__Written task__:
Can you rewrite every one of the items below with "GUI agent" replaced by "screen assistant" and everything else unchanged?

== == ==

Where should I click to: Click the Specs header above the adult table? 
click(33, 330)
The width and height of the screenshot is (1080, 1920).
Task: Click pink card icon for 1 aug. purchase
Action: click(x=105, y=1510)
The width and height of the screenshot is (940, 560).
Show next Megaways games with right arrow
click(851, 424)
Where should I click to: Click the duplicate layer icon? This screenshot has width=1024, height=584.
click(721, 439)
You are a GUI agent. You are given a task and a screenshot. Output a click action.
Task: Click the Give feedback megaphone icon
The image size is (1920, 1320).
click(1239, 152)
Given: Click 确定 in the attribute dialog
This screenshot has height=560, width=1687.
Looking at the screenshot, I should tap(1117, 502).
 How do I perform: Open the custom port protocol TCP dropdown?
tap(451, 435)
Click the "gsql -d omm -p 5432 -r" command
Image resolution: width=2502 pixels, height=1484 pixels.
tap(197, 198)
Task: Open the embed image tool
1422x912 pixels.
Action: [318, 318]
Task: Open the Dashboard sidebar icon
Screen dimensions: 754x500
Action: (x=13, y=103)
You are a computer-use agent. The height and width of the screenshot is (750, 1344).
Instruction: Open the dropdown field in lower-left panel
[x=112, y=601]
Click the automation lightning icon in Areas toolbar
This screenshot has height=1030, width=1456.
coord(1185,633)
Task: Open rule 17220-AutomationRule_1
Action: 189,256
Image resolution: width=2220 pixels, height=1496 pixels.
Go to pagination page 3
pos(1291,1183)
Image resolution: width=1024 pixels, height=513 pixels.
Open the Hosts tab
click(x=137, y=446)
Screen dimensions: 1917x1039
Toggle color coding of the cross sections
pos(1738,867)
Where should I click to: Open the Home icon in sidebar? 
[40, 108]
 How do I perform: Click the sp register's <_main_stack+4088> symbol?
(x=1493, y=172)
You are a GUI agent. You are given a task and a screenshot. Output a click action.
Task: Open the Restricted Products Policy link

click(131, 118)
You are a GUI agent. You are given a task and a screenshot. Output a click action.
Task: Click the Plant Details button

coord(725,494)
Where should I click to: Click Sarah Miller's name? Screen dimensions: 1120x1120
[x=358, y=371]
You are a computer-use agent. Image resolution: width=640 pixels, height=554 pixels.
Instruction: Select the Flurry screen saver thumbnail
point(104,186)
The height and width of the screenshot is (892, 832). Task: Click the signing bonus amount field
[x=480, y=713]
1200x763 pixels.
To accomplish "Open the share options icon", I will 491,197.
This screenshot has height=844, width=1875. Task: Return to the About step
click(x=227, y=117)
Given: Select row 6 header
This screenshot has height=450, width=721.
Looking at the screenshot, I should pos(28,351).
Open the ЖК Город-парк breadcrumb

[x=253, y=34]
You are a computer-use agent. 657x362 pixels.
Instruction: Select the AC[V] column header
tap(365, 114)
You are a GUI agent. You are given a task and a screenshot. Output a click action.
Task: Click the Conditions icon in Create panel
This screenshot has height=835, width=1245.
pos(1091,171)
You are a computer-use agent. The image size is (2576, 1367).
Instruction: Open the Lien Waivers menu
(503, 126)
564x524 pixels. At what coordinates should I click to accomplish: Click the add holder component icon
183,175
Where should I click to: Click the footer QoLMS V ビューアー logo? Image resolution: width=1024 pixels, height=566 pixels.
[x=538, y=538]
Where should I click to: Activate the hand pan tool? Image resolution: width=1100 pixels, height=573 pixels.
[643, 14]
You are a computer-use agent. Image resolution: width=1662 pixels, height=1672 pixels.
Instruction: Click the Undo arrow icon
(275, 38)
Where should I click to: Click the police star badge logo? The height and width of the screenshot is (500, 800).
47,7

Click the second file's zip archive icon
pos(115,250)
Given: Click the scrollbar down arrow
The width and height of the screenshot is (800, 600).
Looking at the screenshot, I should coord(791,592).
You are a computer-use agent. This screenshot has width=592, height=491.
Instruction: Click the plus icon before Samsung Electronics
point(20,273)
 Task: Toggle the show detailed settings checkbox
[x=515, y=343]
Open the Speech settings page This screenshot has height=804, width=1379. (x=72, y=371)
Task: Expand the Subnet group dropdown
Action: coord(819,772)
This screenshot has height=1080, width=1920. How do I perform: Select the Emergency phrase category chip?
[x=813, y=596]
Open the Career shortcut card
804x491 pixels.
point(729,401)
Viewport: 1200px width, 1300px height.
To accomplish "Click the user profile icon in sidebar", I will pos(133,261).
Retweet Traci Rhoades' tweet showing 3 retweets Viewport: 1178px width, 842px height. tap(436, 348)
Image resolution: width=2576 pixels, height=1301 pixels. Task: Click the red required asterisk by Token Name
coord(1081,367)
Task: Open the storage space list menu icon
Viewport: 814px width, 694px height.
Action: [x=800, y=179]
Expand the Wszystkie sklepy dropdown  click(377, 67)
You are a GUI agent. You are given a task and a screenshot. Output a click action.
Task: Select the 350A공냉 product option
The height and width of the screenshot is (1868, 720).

== == ==

__Task answer__:
Where should I click to: Click the Specs header above the adult table? 
click(33, 330)
The width and height of the screenshot is (1080, 1920).
Task: Click pink card icon for 1 aug. purchase
Action: click(x=105, y=1510)
The width and height of the screenshot is (940, 560).
Show next Megaways games with right arrow
click(851, 424)
Where should I click to: Click the duplicate layer icon? This screenshot has width=1024, height=584.
click(721, 439)
You are a screen assistant. You are given a task and a screenshot. Output a click action.
Task: Click the Give feedback megaphone icon
The image size is (1920, 1320).
click(1239, 152)
Given: Click 确定 in the attribute dialog
This screenshot has height=560, width=1687.
Looking at the screenshot, I should tap(1117, 502).
 How do I perform: Open the custom port protocol TCP dropdown?
tap(451, 435)
Click the "gsql -d omm -p 5432 -r" command
Image resolution: width=2502 pixels, height=1484 pixels.
tap(197, 198)
Task: Open the embed image tool
1422x912 pixels.
Action: [318, 318]
Task: Open the Dashboard sidebar icon
Screen dimensions: 754x500
Action: (x=13, y=103)
You are a computer-use agent. The height and width of the screenshot is (750, 1344).
Instruction: Open the dropdown field in lower-left panel
[x=112, y=601]
Click the automation lightning icon in Areas toolbar
This screenshot has height=1030, width=1456.
coord(1185,633)
Task: Open rule 17220-AutomationRule_1
Action: 189,256
Image resolution: width=2220 pixels, height=1496 pixels.
Go to pagination page 3
pos(1291,1183)
Image resolution: width=1024 pixels, height=513 pixels.
Open the Hosts tab
click(x=137, y=446)
Screen dimensions: 1917x1039
Toggle color coding of the cross sections
pos(1738,867)
Where should I click to: Open the Home icon in sidebar? 
[40, 108]
 How do I perform: Click the sp register's <_main_stack+4088> symbol?
(x=1493, y=172)
You are a screen assistant. You are given a task and a screenshot. Output a click action.
Task: Open the Restricted Products Policy link

click(131, 118)
You are a screen assistant. You are given a task and a screenshot. Output a click action.
Task: Click the Plant Details button

coord(725,494)
Where should I click to: Click Sarah Miller's name? Screen dimensions: 1120x1120
[x=358, y=371]
You are a computer-use agent. Image resolution: width=640 pixels, height=554 pixels.
Instruction: Select the Flurry screen saver thumbnail
point(104,186)
The height and width of the screenshot is (892, 832). Task: Click the signing bonus amount field
[x=480, y=713]
1200x763 pixels.
To accomplish "Open the share options icon", I will 491,197.
This screenshot has height=844, width=1875. Task: Return to the About step
click(x=227, y=117)
Given: Select row 6 header
This screenshot has height=450, width=721.
Looking at the screenshot, I should pos(28,351).
Open the ЖК Город-парк breadcrumb

[x=253, y=34]
You are a computer-use agent. 657x362 pixels.
Instruction: Select the AC[V] column header
tap(365, 114)
You are a screen assistant. You are given a task and a screenshot. Output a click action.
Task: Click the Conditions icon in Create panel
This screenshot has height=835, width=1245.
pos(1091,171)
You are a computer-use agent. The image size is (2576, 1367).
Instruction: Open the Lien Waivers menu
(503, 126)
564x524 pixels. At what coordinates should I click to accomplish: Click the add holder component icon
183,175
Where should I click to: Click the footer QoLMS V ビューアー logo? Image resolution: width=1024 pixels, height=566 pixels.
[x=538, y=538]
Where should I click to: Activate the hand pan tool? Image resolution: width=1100 pixels, height=573 pixels.
[643, 14]
You are a computer-use agent. Image resolution: width=1662 pixels, height=1672 pixels.
Instruction: Click the Undo arrow icon
(275, 38)
Where should I click to: Click the police star badge logo? The height and width of the screenshot is (500, 800).
47,7

Click the second file's zip archive icon
pos(115,250)
Given: Click the scrollbar down arrow
The width and height of the screenshot is (800, 600).
Looking at the screenshot, I should coord(791,592).
You are a computer-use agent. This screenshot has width=592, height=491.
Instruction: Click the plus icon before Samsung Electronics
point(20,273)
 Task: Toggle the show detailed settings checkbox
[x=515, y=343]
Open the Speech settings page This screenshot has height=804, width=1379. (x=72, y=371)
Task: Expand the Subnet group dropdown
Action: coord(819,772)
This screenshot has height=1080, width=1920. How do I perform: Select the Emergency phrase category chip?
[x=813, y=596]
Open the Career shortcut card
804x491 pixels.
point(729,401)
Viewport: 1200px width, 1300px height.
To accomplish "Click the user profile icon in sidebar", I will pos(133,261).
Retweet Traci Rhoades' tweet showing 3 retweets Viewport: 1178px width, 842px height. tap(436, 348)
Image resolution: width=2576 pixels, height=1301 pixels. Task: Click the red required asterisk by Token Name
coord(1081,367)
Task: Open the storage space list menu icon
Viewport: 814px width, 694px height.
Action: [x=800, y=179]
Expand the Wszystkie sklepy dropdown  click(377, 67)
You are a screen assistant. You are given a task and a screenshot. Output a click action.
Task: Select the 350A공냉 product option
The height and width of the screenshot is (1868, 720).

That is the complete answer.